WASHINGTON, D.C. (NBC) – A large group of protesters gathered on Martin Luther King Jr. Day in Washington, D.C., to honor the late civil rights leader with a march to call on Congress to pass voting rights measures that are stalled in the Senate.

The march began at the Frederick Douglas Memorial Bridge and made its way to the Ambassador Baptist Church as demonstrators called for the passage of the John R. Lewis Voting Rights Advancement Act.

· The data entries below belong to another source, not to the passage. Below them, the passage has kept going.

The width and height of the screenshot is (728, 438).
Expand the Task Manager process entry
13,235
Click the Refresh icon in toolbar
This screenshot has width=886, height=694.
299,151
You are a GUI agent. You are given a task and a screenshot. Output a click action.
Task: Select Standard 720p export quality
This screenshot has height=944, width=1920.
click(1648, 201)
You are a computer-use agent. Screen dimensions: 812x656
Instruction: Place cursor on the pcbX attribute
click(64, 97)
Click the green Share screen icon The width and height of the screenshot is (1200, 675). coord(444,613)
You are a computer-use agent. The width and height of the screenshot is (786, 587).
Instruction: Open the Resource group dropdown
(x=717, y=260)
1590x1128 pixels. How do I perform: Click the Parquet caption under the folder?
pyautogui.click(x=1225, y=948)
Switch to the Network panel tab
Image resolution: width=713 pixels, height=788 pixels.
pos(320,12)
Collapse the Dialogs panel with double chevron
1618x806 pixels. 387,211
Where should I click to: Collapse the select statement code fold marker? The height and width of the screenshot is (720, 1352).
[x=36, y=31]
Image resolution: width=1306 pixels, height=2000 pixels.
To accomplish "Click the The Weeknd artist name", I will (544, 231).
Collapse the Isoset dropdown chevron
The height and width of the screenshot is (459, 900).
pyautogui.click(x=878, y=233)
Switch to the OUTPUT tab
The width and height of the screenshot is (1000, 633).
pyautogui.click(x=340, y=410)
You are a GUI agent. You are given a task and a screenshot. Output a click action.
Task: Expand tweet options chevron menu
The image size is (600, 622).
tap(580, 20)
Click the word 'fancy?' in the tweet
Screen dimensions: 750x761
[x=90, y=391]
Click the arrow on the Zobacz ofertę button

“Voting rights are important for all of us,” said James Williams, former chief of staff for John Lewis. “If they come after the voting rights of African Americans, they’re going to come for the voting rights of whoever they want.  It’s like Angela Davis once said: ‘If they come for me in the morning, they’ll come for you at night.’  The right to vote is precious.  It’s almost sacred.  And if we don’t have the right to vote, we have the right for nothing else in this democracy.  So that’s why I’m here.  I’m not here for myself.  I’m here for my grandchildren.  I’m here for my great-grandchildren.  I’m here for you, young fella, so that you can exercise that right to vote. That’s why I’m here.”

The bill has passed the House but not the Senate, where Republicans are also using the filibuster to keep the bill in check. Also, some Democrats are concerned about changing filibuster rules to force the bill through, thereby setting an uncertain precedent. That said, the people in Monday’s crowd are not giving up the fight for voter rights.